I'm glad to hear that your obstetrician is open minded because you are right about the research. Inducing labor for predicted big baby does not reduce the incidence of shoulder dystocia, birth injuries, or cesarean surgeries. That conclusion doesn't change when the mother has diabetes. Here is what I would recommend to minimize the chance of having problems at the birth:
- Avoid epidural analgesia: It will interfere with your ability to push effectively and to get into the most effective pushing positions. Early epidurals in particular increase the chance of having a persistent occiput posterior baby (facing your belly instead of your back), and malposition plays a stronger role in cesareans for lack of progress than the baby's size.

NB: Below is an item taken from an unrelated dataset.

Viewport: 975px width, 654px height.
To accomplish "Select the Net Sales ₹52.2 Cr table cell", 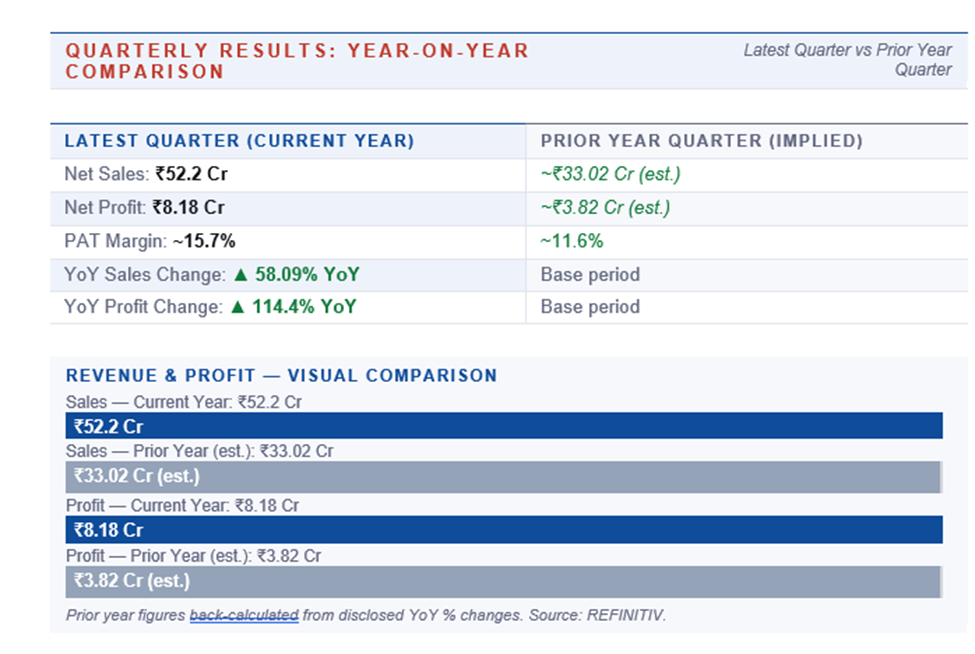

- Plan on getting on all fours for the birth or for turning onto hands-and-knees (the Gaskin maneuver) should the shoulders hang up: All fours is the most effective thing to do to get a baby safely born without injuring the baby or the mother. Here is a reference you and your ob might want to read:
Bruner JP, Drummond SB, Meenan AL, et al. All-fours maneuver for reducing shoulder dystocia during labor. J Reprod Med 1998;43(5):439-43.

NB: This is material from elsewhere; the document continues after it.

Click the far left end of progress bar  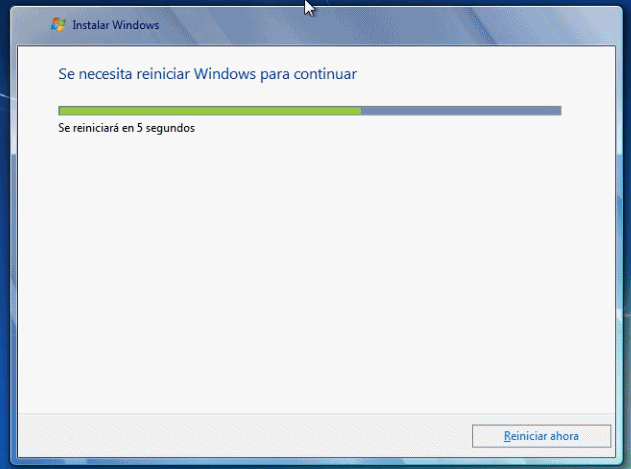click(x=61, y=110)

Discuss this with your obstetrician ahead of time because she may never have had a patient give birth in this position, and you will want to plan for this possibility together.
The nice thing about these recommendations is that unlike medical interventions like induction, these have no potential harms, only potential benefits.
You are fortunate in that you already know you can birth a big baby. That knowledge will be a good thing to bolster your confidence as you go into labor with what is likely to be another big baby.
BTW, if your sugars are under control now, don't be too concerned that your A1C values haven't come down. The A1C actually gives a broad picture of what your blood sugars have been like over the previous weeks, not what they are currently. In other words, they lag behind where you are now.